WORK INSTRUCTIONS -
Turn everything in the records below, from the line containing "You are a GUI" down to the line containing "point(25,1018)", into a numbered list without blank lines. Leave the pictures out.
::: EXERCISE MATERIALS :::
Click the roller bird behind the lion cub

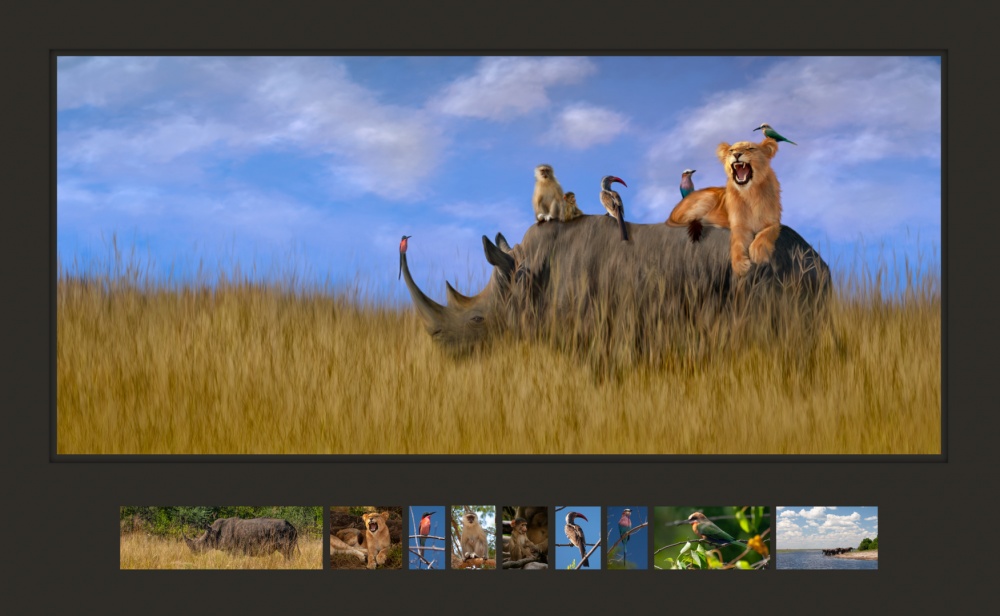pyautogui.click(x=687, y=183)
:::
::: EXERCISE MATERIALS :::
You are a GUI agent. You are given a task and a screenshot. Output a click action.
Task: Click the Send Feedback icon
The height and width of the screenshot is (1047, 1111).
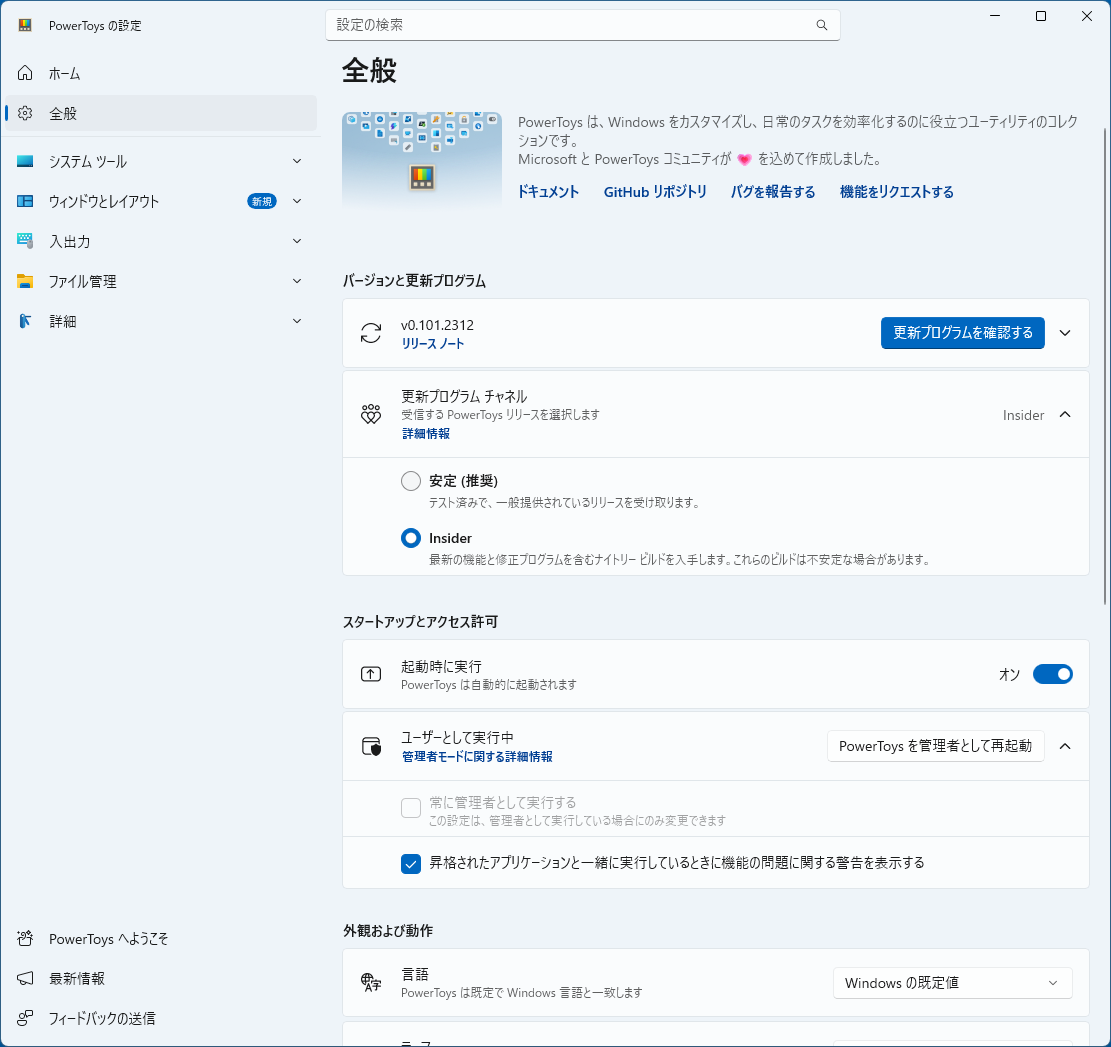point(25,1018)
:::
TASK SOLUTION -
1. You are a GUI agent. You are given a task and a screenshot. Output a click action.
2. Task: Click the Send Feedback icon
3. The height and width of the screenshot is (1047, 1111).
4. point(25,1018)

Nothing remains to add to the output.